This case involves a forty-seven-year-old female who presented to her gynecologist with breast tenderness. While she was in the shower, she noticed a lump in her right breast. A mammography revealed that she had calcifications which were suggestive of a mass. A biopsy of the mass confirmed that this woman had stage 3 invasive ductal carcinoma of the breast that spread to numerous lymph nodes. Additionally, the pathologist indicated in the pathology report that the tissue was positive for HER2 receptors. Although she had stage 3 breast cancer, her oncologist told her that there was a medication that treated her type of breast cancer. She told her oncologist that her friend had cancer and was on chemotherapy. She was concerned because her friend developed many unfavorable side effects during chemotherapy. Her oncologist told her that they would focus on treating the cancer first and then address any side effects as they came about. She responded well to Herceptin treatment, however, she began to experience shortness of breath and fainting spells. A cardiologist was consulted and an echocardiogram was performed. The echocardiogram revealed left ventricular dilation and a reduced ejection fraction. The cardiologist diagnosed her with a dilated cardiomyopathy secondary to Herceptin therapy. She was told that she would now need to take numerous diuretics and digoxin for the rest of her life to treat this condition. Over the next two years, the patient had a poor quality of life. She was hospitalized twelve times during that time span before dying.
Question(s) For Expert Witness
- 1. Did this oncologist practice the standard of care when prescribing Herceptin, and what should have been done to prevent dilated cardiomyopathy in this patient?
Expert Witness Response
The first mistake that this oncologist made was failing to mention the potential side effects of Herceptin.
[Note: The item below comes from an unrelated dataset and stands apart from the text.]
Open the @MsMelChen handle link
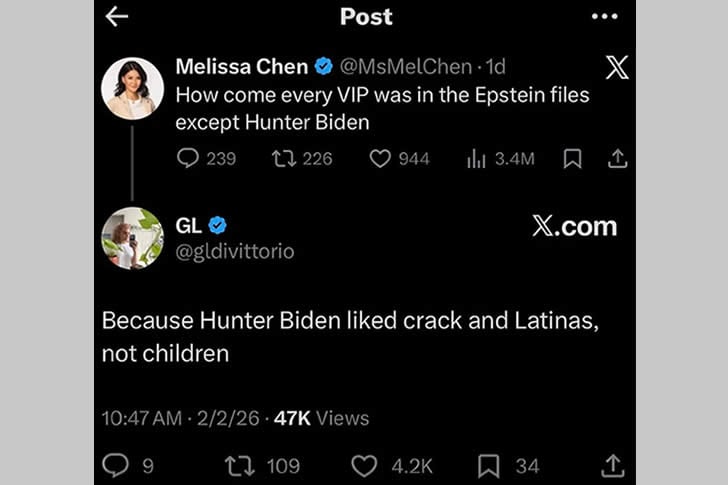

The second mistake was wrongfully reassuring the patient when she voiced concerns to him about the potential side effects of the medication. Herceptin is a chemotherapy agent used to treat HER2 receptor positive breast cancer. Herceptin is known to increase cancer patients’ risk for developing dilated cardiomyopathy. Every patient who is prescribed Herceptin should either have a MUGA scan or echocardiogram to monitor the development this condition. Oncologist should also monitor HER2 expression in patients to gauge tumor response to therapy. Although the diagnosis of cardiomyopathy was made, the patient had to experience shortness of breath and fainting spells. The most concerning consequence of this occurrence was that the woman required lifelong medication use. Although she only survived for two more years, her quality of life was greatly affected.